▸ **DOCUMENT SECTION**

········

Wales’s home record in the last 12 months is abysmal. The sole win was 24–23 over Japan in November 2025. Losses at home to: Scotland (23–26), France (12–54), South Africa (0–73), New Zealand (26–52), Argentina (28–52), Fiji (19–24), England (14–68), Ireland (18–27), and Scotland (35–29, 2025).
The Principality Stadium has become a house of horrors for Wales. They’ve lost 11 of their last 12 home games across all competitions, including that 0–73 annihilation by South Africa. The roof being open or closed barely matters when the defence is this porous. Italy will fancy their chances here more than at any point in the championship’s history.
Wins against: Scotland (18–15), England (23–18), Chile (73–6), Namibia (73–6). Losses to: Ireland (13–20), France (8–33), South Africa (0–45, 24–42).
Italy are a different team at home versus away — their two wins this championship both came at the Stadio Olimpico. On the road, they’ve scored just 21 points in two Six Nations away games. Cardiff is neutral territory in terms of atmosphere given Wales’s current malaise, which may work in Italy’s favour.
Wales are unchanged from the Ireland defeat — Tandy rewarding ‘cohesion and consistency’ despite four straight losses. The only change to the matchday 23 is Blair Murray replacing Louie Hennessey on the bench. Rees-Zammit continues at fullback, Edwards at 10, and Lake captains from hooker.
Quesada makes three changes from the England win. Muhamed Hasa replaces the injured Simone Ferrari at tighthead, Alessandro Fusco returns at scrum-half, and Federico Ruzza comes in at lock. Lamaro captains a pack that dominated England’s set piece last week. Garbisi continues at fly-half — his goalkicking has been outstanding this tournament.

········

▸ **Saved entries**
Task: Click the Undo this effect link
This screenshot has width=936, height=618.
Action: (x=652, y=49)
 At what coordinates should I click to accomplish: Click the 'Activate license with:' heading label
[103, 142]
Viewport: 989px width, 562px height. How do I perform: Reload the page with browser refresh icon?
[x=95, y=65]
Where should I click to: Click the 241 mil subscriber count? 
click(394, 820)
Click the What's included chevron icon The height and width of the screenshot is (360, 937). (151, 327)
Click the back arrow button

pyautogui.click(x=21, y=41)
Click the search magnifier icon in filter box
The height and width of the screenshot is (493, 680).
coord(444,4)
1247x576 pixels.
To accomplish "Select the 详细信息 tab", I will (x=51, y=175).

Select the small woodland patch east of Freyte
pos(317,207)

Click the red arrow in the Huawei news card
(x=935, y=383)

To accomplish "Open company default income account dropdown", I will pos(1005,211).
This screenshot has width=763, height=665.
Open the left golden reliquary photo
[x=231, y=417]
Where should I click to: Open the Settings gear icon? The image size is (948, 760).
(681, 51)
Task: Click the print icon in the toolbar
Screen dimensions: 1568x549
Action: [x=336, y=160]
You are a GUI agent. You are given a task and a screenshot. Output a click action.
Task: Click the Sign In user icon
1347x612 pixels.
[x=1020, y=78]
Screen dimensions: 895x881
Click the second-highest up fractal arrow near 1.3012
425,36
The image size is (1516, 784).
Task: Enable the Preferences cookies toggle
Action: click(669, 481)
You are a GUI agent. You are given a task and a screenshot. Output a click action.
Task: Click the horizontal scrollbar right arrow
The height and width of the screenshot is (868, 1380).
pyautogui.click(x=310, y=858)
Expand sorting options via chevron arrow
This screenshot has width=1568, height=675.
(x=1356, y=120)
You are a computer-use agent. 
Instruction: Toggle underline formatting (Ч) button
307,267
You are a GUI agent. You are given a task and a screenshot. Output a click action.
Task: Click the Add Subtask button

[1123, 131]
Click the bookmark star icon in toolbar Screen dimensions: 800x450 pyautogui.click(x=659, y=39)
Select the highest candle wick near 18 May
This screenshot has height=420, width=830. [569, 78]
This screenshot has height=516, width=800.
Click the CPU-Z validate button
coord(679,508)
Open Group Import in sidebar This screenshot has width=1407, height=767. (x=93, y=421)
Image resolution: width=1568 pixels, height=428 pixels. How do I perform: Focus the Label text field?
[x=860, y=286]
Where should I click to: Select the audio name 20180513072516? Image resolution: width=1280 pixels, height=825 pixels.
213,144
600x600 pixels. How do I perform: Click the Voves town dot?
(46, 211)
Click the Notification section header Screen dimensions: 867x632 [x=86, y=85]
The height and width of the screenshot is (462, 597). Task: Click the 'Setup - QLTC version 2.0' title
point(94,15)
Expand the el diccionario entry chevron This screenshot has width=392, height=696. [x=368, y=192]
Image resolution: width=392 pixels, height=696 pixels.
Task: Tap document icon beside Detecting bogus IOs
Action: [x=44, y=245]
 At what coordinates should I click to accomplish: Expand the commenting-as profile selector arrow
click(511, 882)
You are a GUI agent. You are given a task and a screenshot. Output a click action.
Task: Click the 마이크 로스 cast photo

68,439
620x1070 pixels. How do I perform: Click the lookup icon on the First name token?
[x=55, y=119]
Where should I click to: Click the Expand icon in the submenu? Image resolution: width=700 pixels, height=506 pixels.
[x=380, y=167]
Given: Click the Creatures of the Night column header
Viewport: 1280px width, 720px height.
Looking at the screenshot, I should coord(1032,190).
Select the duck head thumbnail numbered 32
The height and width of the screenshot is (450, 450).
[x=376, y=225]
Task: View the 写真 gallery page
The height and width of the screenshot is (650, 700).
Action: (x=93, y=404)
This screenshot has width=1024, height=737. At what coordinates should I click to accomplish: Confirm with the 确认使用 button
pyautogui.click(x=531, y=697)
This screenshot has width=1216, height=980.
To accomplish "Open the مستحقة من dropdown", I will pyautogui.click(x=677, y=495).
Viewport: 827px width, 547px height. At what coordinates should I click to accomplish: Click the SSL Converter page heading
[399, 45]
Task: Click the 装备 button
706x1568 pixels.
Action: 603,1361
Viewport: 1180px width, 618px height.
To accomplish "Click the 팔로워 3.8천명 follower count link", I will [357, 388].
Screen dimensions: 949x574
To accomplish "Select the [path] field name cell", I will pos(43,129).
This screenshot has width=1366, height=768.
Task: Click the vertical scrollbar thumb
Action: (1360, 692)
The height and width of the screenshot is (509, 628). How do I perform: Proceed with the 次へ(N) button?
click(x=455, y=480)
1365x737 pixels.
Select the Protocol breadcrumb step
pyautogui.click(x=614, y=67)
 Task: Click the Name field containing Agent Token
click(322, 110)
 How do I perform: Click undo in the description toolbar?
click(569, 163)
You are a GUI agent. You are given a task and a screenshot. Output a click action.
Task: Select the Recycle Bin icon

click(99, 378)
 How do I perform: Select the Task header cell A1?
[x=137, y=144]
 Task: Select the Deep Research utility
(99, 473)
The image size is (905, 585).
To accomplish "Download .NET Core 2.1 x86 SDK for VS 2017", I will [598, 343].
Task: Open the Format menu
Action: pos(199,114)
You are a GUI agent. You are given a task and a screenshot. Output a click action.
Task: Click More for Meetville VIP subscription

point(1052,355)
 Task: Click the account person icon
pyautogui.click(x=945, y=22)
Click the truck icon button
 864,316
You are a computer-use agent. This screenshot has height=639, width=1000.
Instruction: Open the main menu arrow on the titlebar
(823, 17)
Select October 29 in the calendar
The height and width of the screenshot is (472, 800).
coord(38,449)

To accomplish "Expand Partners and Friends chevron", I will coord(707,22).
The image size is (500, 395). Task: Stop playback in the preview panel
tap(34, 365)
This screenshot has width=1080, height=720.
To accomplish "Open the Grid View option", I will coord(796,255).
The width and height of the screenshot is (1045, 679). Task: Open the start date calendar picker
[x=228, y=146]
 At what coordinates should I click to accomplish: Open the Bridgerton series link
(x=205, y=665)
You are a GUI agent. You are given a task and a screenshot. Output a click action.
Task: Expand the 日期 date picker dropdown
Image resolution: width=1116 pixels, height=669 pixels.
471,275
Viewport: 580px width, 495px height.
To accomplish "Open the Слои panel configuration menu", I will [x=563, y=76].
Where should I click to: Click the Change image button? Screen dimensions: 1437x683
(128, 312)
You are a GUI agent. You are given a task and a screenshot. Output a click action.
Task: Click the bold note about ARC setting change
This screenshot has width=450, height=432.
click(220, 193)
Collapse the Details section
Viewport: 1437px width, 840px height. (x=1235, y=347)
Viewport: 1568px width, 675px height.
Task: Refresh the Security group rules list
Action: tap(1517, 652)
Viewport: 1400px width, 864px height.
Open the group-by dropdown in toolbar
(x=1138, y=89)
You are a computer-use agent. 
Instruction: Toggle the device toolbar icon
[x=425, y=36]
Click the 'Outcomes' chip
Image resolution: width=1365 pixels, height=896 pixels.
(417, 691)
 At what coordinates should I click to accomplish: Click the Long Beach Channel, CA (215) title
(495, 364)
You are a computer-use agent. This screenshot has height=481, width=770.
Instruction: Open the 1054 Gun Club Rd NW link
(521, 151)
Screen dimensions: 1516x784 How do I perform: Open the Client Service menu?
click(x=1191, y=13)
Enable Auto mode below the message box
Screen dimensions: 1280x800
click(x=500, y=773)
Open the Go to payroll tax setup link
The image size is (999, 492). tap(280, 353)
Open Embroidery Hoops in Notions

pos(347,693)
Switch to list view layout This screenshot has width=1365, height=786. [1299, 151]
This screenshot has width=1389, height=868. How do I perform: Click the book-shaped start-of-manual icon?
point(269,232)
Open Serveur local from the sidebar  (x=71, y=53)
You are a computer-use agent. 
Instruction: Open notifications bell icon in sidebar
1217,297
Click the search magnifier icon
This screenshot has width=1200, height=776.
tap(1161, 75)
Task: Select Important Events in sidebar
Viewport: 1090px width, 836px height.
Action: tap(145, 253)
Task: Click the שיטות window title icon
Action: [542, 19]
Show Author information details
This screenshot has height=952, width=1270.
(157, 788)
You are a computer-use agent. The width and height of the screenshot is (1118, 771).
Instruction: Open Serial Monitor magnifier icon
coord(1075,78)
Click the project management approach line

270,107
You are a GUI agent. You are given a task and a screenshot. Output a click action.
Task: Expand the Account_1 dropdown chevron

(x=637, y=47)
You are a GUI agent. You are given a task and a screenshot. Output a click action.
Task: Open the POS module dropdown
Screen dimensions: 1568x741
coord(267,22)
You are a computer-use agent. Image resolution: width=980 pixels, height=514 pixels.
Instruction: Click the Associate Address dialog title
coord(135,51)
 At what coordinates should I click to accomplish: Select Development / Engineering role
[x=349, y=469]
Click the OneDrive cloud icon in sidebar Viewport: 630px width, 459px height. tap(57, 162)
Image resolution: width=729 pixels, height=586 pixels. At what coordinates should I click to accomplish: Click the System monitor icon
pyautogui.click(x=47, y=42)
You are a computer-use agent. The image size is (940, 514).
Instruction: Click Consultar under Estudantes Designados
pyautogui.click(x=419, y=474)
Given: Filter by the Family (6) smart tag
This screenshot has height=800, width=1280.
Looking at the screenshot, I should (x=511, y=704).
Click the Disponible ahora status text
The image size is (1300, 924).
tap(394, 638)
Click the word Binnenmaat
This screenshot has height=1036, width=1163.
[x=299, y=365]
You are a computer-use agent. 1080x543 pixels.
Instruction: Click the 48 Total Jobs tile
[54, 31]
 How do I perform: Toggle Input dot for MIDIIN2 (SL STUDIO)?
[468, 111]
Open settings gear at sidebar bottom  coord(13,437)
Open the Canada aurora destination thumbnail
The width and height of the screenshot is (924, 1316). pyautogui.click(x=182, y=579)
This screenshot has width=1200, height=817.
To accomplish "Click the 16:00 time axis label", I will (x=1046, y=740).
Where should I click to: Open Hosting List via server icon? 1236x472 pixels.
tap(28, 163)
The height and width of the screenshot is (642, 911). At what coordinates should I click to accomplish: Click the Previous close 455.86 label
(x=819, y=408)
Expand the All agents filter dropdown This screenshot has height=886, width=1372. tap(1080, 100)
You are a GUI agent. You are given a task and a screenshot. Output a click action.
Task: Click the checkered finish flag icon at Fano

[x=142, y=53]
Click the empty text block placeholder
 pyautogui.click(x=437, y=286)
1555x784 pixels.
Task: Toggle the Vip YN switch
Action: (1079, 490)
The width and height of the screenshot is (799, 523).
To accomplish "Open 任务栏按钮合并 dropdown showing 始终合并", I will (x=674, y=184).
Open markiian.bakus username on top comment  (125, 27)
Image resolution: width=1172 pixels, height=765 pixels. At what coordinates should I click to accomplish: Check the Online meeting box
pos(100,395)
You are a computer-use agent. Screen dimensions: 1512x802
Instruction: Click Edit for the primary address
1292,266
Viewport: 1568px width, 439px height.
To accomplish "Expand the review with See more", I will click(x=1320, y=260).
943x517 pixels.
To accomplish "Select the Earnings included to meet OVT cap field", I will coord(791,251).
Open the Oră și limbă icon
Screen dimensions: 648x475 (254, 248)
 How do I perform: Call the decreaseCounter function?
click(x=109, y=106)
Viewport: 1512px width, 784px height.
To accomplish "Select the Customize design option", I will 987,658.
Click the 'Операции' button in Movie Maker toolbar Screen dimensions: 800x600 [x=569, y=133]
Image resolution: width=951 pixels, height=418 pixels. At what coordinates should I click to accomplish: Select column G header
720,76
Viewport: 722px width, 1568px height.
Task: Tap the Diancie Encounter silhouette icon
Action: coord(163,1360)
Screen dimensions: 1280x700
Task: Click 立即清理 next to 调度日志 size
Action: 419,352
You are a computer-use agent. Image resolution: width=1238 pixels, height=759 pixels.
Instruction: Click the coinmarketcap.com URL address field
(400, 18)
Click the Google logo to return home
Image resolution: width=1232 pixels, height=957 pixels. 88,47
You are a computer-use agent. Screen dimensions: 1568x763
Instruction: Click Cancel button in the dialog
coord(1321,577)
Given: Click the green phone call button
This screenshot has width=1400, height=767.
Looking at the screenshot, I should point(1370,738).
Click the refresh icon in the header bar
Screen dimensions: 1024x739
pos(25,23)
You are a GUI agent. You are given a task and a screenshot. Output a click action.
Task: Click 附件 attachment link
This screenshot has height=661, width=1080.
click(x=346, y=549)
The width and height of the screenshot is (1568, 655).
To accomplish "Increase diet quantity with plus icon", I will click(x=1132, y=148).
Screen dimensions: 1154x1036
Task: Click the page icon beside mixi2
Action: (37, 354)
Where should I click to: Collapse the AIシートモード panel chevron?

········

▸ **PROBLEMS TO WORK ON**
#1 Answer these questions from the Wales–Italy match preview:
(a) What was the score of Wales's only home win in the last 12 months, and against whom?
(b) Which player replaces the injured Simone Ferrari at tighthead?
(c) Who captains Wales, and from which position?
#2 Carry on the Wales–Italy match preview past its final sentence.
The data stand apart from the match preview.

▸ **TASK-BY-TASK OUTPUTS**
#1
(a) 24–23, over Japan
(b) Muhamed Hasa
(c) Lake, from hooker

#2
Italy have the edge in most areas. Garbisi is a level above Edwards at fly-half — his game management and goalkicking have been decisive this tournament. The Lamaro-Zuliani-Cannone backrow is physical and aggressive at the breakdown, an area where Wales have leaked penalties all championship. Wales’s best weapon is their back three — Rees-Zammit’s pace, Adams’s finishing, and Mee’s aerial ability could exploit Italy’s tendency to drift in defence. But Italy’s midfield of Menoncello and Brex offers far more punch and creativity than anything Wales have.
Italy should win this. They’ve beaten Wales in three of the last four meetings, they’re riding the confidence of that historic England scalp, and Wales’s home record is the worst in the championship. Garbisi’s boot will be crucial — Wales concede penalties at an alarming rate (an average of 14 per game this tournament), and the Italian fly-half has been clinical from the tee.
Wales’s only path to victory is through emotion and set-piece disruption. This is Super Saturday — the Principality crowd will be desperate for a win, and Tandy’s decision to go unchanged shows faith in this group’s cohesion. If Edwards can match Garbisi’s territorial kicking and Wales can win the collision battle, they could drag Italy into a dogfight. But Italy have won these tight games recently — 22–15, 24–21, 22–21 in the last three victories — and they know how to close Wales out.
Italy to complete the double over Wales — a result that confirms the power shift in this rivalry.